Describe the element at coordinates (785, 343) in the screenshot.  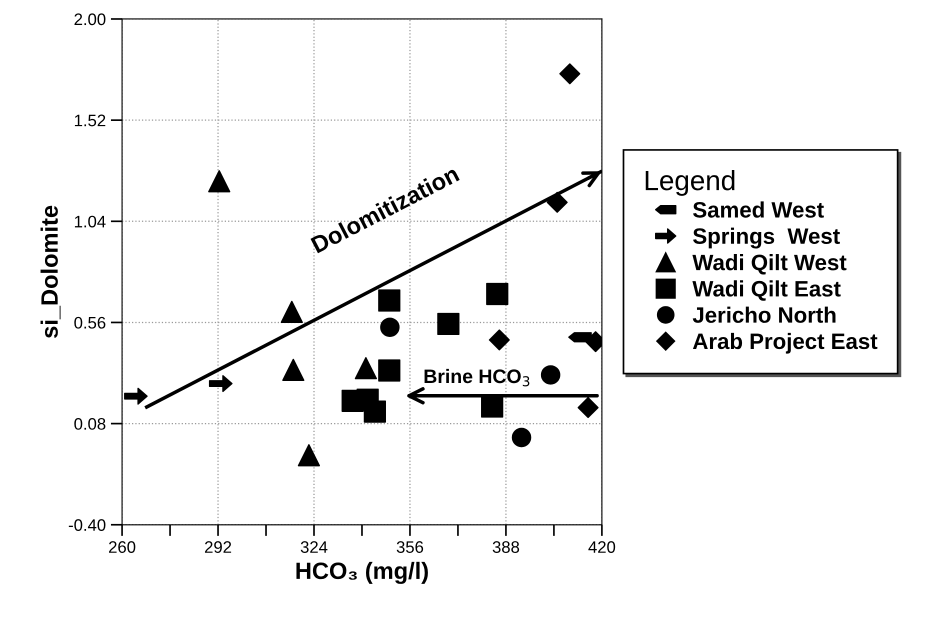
##########
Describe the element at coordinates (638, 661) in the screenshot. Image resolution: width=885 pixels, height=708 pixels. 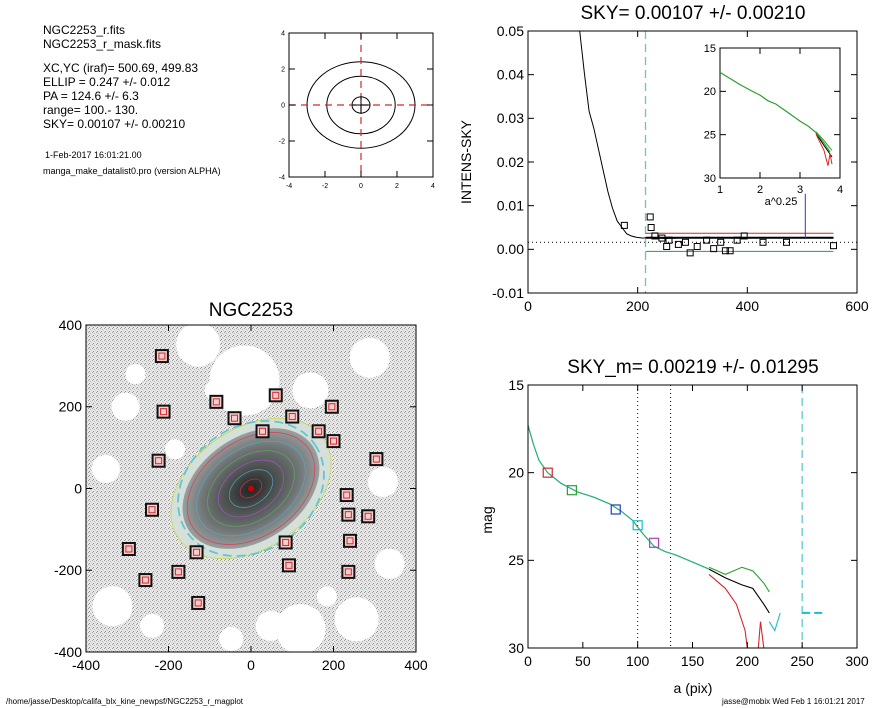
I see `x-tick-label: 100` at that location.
##########
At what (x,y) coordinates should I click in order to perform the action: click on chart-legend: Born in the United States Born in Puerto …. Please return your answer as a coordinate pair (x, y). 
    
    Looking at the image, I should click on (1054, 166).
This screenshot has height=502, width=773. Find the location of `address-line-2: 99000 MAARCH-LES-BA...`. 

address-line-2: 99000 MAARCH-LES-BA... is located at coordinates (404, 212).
##########
= Prompt =
Copy the entries word for word, starting at the line that contains "Describe the element at coordinates (638, 661)" and ending at the line that contains "at that location.", with both of those lines included. Leave the pictures out.

= Output of the exercise =
Describe the element at coordinates (638, 661) in the screenshot. Image resolution: width=885 pixels, height=708 pixels. 
I see `x-tick-label: 100` at that location.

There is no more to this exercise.